Halozyme Therapeutics Inc (HALO) 2013 Q1 法說會逐字稿

Greetings and welcome to the Halozyme Therapeutics first quarter 2013 financial results conference call. (Operator Instructions) This conference is being recorded. It's my pleasure to introduce your host, Kurt Gustafson, Chief Financial Officer at Halozyme Therapeutics. Thank you, Mr. Gustafson, you may begin your conference.

Thank you and good afternoon. Welcome to Halozyme's quarterly update conference call. Joining me today is Gregory Frost, President and Chief Executive Officer.

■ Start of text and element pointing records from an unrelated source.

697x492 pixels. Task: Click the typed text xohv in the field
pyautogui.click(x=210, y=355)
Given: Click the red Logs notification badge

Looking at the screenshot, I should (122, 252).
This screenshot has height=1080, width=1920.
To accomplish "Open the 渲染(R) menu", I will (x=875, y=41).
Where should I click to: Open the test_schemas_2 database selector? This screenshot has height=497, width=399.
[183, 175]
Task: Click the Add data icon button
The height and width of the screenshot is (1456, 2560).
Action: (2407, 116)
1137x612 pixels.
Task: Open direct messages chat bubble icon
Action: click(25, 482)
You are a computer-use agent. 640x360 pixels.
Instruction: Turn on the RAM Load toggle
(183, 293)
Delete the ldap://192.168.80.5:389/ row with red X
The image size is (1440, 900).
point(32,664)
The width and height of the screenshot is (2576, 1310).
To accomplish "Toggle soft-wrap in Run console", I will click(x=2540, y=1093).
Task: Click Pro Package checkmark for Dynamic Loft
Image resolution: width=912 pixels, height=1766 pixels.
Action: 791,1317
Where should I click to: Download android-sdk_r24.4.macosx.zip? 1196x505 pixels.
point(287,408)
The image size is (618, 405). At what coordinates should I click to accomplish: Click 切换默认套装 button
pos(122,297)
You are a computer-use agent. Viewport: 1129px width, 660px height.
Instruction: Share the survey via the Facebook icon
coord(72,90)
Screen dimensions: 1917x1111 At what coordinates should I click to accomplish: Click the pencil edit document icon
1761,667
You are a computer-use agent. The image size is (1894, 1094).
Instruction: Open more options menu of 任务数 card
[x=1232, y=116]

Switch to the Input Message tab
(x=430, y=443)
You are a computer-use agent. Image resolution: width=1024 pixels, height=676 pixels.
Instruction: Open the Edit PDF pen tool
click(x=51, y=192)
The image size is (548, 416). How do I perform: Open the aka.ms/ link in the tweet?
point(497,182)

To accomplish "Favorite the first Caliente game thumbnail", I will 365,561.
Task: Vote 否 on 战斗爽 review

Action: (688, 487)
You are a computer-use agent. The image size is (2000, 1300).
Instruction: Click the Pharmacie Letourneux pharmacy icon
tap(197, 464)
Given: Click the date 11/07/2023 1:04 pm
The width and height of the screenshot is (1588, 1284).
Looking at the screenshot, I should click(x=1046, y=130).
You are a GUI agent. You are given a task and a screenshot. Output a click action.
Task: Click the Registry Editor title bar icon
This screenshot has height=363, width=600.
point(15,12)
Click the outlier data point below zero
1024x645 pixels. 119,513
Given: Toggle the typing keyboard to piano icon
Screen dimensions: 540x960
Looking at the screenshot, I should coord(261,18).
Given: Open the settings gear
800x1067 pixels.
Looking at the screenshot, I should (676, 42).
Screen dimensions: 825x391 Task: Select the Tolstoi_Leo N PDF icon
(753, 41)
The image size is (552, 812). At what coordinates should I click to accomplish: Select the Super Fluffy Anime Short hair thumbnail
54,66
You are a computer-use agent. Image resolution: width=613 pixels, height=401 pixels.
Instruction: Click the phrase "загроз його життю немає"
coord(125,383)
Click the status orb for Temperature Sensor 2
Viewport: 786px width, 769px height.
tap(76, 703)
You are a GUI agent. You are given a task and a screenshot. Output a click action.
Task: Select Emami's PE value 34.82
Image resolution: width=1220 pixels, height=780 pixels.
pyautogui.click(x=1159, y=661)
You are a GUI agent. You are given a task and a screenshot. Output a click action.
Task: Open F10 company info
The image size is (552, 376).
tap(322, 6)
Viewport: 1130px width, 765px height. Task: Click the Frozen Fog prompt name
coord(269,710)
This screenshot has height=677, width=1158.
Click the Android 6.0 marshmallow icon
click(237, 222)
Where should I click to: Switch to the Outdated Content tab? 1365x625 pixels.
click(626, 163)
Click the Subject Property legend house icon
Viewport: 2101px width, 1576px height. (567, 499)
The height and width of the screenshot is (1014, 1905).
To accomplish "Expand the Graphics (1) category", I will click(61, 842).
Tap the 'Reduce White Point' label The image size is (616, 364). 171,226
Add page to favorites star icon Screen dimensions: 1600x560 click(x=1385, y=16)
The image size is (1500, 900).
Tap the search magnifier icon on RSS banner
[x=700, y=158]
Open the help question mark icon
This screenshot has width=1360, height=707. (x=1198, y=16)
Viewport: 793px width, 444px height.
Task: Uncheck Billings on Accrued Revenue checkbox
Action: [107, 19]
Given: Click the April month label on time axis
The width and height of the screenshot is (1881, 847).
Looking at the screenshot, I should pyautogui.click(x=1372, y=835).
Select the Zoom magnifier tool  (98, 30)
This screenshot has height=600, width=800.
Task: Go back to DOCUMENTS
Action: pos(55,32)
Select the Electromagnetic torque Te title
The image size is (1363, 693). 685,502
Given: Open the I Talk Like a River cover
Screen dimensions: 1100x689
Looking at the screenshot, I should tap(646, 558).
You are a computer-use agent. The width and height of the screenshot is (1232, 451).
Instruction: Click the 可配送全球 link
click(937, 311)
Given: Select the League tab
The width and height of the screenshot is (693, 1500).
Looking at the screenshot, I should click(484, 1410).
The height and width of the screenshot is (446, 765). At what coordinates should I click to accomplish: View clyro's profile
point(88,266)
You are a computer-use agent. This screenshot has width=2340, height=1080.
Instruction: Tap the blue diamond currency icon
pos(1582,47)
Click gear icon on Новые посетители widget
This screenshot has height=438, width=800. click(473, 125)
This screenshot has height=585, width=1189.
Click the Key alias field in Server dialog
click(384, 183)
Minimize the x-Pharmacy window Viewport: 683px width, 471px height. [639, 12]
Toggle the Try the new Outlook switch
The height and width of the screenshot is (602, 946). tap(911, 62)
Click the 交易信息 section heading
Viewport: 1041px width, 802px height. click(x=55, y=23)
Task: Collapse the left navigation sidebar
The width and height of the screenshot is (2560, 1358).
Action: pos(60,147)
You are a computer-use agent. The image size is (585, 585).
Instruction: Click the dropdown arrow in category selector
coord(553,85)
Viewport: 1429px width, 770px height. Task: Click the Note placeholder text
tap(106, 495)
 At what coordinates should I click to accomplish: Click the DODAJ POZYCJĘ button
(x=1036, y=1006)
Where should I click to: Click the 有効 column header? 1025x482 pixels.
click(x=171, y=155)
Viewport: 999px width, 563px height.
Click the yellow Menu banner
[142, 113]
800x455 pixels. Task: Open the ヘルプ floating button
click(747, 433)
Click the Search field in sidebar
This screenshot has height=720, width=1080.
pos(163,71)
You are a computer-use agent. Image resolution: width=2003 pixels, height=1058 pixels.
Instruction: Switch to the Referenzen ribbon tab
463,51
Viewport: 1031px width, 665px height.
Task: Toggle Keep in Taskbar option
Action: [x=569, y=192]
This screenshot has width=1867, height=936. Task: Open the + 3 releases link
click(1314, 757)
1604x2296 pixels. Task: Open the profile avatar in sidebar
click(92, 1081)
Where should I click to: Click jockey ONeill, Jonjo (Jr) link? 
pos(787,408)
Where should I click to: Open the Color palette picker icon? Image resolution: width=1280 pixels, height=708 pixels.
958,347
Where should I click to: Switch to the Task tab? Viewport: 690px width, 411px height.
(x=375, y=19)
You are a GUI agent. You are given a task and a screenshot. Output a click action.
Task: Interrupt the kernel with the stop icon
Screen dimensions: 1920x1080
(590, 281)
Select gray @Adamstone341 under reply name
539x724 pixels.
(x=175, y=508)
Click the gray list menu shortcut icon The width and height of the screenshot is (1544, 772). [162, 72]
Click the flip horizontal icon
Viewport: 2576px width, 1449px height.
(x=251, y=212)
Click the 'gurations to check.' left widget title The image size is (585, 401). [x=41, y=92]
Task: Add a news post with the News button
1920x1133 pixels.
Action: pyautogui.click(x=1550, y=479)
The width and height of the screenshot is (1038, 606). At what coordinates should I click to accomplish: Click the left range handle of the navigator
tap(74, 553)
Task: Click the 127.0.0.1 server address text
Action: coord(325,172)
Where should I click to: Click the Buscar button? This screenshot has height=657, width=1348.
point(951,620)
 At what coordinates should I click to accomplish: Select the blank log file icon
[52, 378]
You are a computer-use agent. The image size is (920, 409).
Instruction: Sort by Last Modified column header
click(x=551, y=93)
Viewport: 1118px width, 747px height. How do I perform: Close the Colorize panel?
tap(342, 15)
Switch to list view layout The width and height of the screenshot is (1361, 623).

This afternoon, Halozyme released financial results for the first quarter of 2013. If you have not received this news release or if you would like to be added to our Company's distribution list, e-mail [Temarie] Johnson at TJohnson@Halozyme.comThis call is also being webcast live at the internet at www.Halozyme.com and a replay will be available on the Company's website for the next 14 days.

Before we begin, let me remind you that during this conference call we will be making forward-looking statements. The Private Securities Litigation Reform Act of 1995 provides a Safe Harbor for forward-looking statements. All statements made during this conference call that are not statements of historical fact constitute forward-looking statements. The matters referred to in forward-looking statements could be affected by the risks and uncertainties of Halozyme's business, both known and unknown. Such risks inherent in the Company's business are described in our filings with the SEC, as well as our own news releases. The Company's actual results may differ materially from those expressed in or indicated by such forward-looking statements.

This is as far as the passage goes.